Трудно передать чувства, отразившиеся на лице Сарториуса после моих слов. Это был настоящий коктейль из недоумения, изумления, отвращения, разочарования и чего-то еще – если я правильно разобрался во всем этом.

– Ах, вот оно что… – пробормотал Сарториус и сверкнул на меня ледышками своих линз. – А я уже было подумал… – Кажется, основным чувством, которое он сейчас испытывал, было все-таки, судя по интонации, разочарование. – Вот так вы решили, доктор Кельвин… Что ж, извините за беспокойство.

Экран погас. Я повернулся и направился к своим книгам.

– Чего они все? – рассеянно спросила Хари, не отрываясь от игры. – Как-то вы странно общаетесь.

– Давай-ка без оценок, Хари, – довольно резко сказал я, вновь усаживаясь в кресло.

Она тут же бросила игру и замерла, опустив голову. Потом подошла ко мне, села на пол у моих ног, рядом со столиком, и положила голову мне на колени. И виновато сказала:

– Прости, Крис. Я ужасно глупая. Вечно лезу не в свое дело, да?

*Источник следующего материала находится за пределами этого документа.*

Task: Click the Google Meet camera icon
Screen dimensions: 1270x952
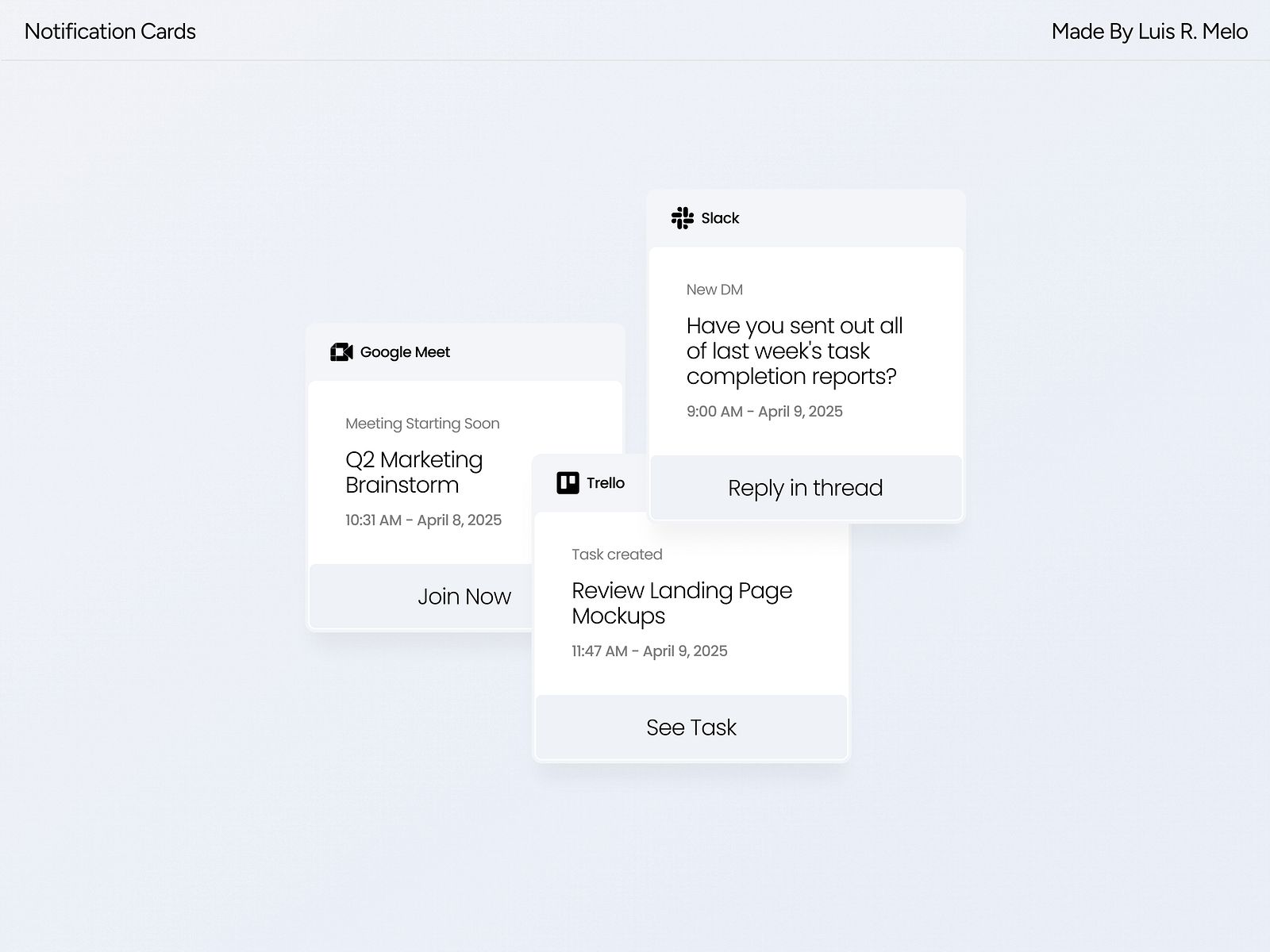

Она потерлась лбом о мои колени, и у меня заныло в груди. Я провел рукой по ее волосам – таким теплым, таким гладким… Господи, именно так говорила она мне… именно эти слова… там, у нас дома, на Земле…

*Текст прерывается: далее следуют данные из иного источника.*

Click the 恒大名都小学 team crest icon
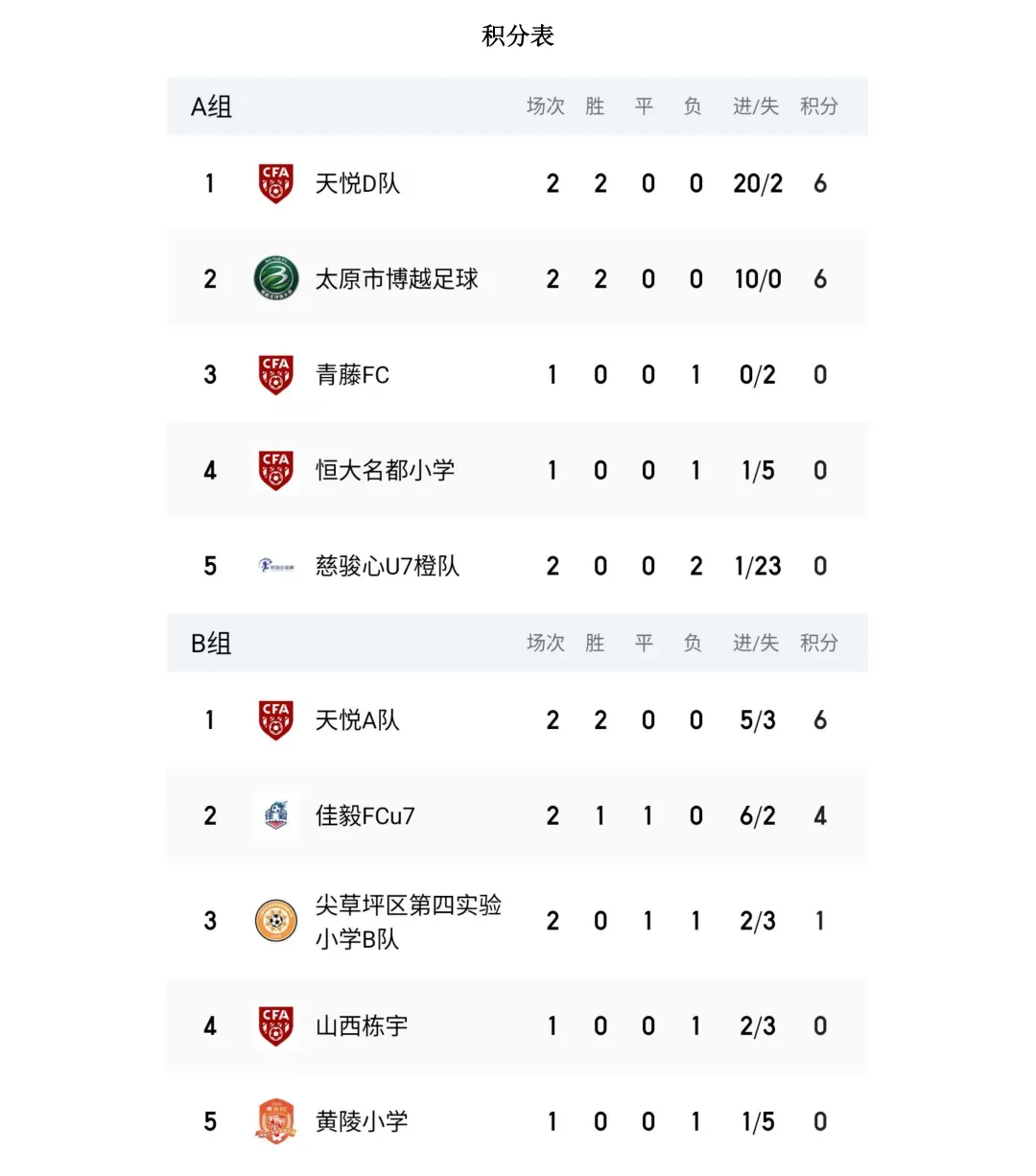coord(275,470)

И все-таки благо или нет ее возвращение?..

Она сидела у моих ног, я гладил ее волосы, и вновь шевельнулась в глубине сознания все та же страшненькая мысль. Черная Афродита Гибаряна. Ради нас с Хари. Ради Хари. Ради меня…

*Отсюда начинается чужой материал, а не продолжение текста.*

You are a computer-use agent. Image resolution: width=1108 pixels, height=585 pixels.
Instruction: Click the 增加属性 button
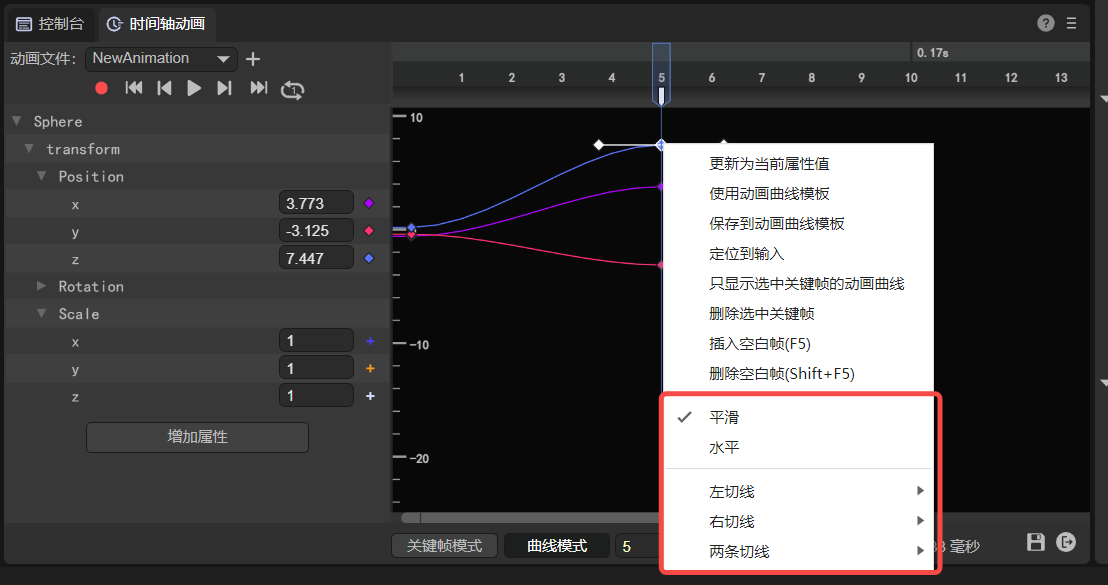pos(197,437)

…А потом была ночь, и мы лежали рядом, и я целовал и ласкал ее, и она ласкала меня… Все было, как десять лет назад, на Земле, и в полумраке можно было представить, что мы действительно на Земле, в нашей спальне. Но там, внизу, под днищем Станции, неслышно плескался океан, и какие-то невидимые, но ощутимые токи исходили оттуда, пронизывая мое тело, проникая в мой мозг, заставляя тревожно сжиматься сердце. Воздух был пропитан эманацией чего-то чужого, чуждого, и Хари тоже была частицей этого чужого и чуждого, и дыхание ее было отзвуком дыхания океана – инопланетного монстра, способного творить грозные, ужасные чудеса…

Хари затихла, но я знал, что она не спит. В голове моей теснили и толкали друг друга клочья мыслей, я никак не мог упорядочить их, ухватить хотя бы одну, и мне не спалось. Хари лежала здесь, на этой узкой койке, бок о бок со мной, и мне внезапно остро захотелось побыть одному, чтобы разобраться в своих сумбурных, с привкусом отчаяния, мыслях. Но я был лишен такой роскоши, и мне не позволена была даже такая малость, как в одиночестве побродить по коридору или просто постоять у окна в холле, одному, не думая ни о чем. Просто постоять, но – одному… Одиночество сделалось для меня таким же недосягаемым, как край нашей расширяющейся Вселенной, и не дано мне было хоть когда-нибудь остаться наедине с самим собой, не ощущая рядом чужого присутствия.

Сон, наконец, смиловавшись, снизошел на меня, но спал я плохо, то и дело просыпался и, кажется, то ли стонал, то ли плакал… И каждый раз, просыпаясь, я чувствовал прикосновение чужой руки, гладящей мой лоб. Я, полусонный, отбрасывал ее, вжимался в стенку, а она возвращалась и возвращалась – и эта постоянная опека раздражала и злила меня, и в каждом очередном обрывке сна я старался убежать от Хари, я прятался в каких-то глухих закоулках, запирал за собой бесчисленные двери, метался по коридорам, спускался в заполненные мраком колодцы и, задыхаясь, выбирался из них, надеясь, что мне удалось, наконец, скрыться от преследования – но Хари постоянно настигала меня, обнимала и начинала душить – и я вновь просыпался, хватая пересохшим ртом теплый безвкусный воздух…

Когда я в конце концов проснулся окончательно, в окно вливалось угрюмое красное утро; красное солнце, распухшее и неприветливое, плавало в редкой пелене облаков. Голова у меня тупо ныла, во рту было сухо, как в пустыне. Хари рядом со мной не было. Я резко поднялся и тут же увидел ее; она сидела на полу, обхватив руками колени, и исподлобья смотрела на меня. На ней вновь был мой бело-оранжевый полосатый халат.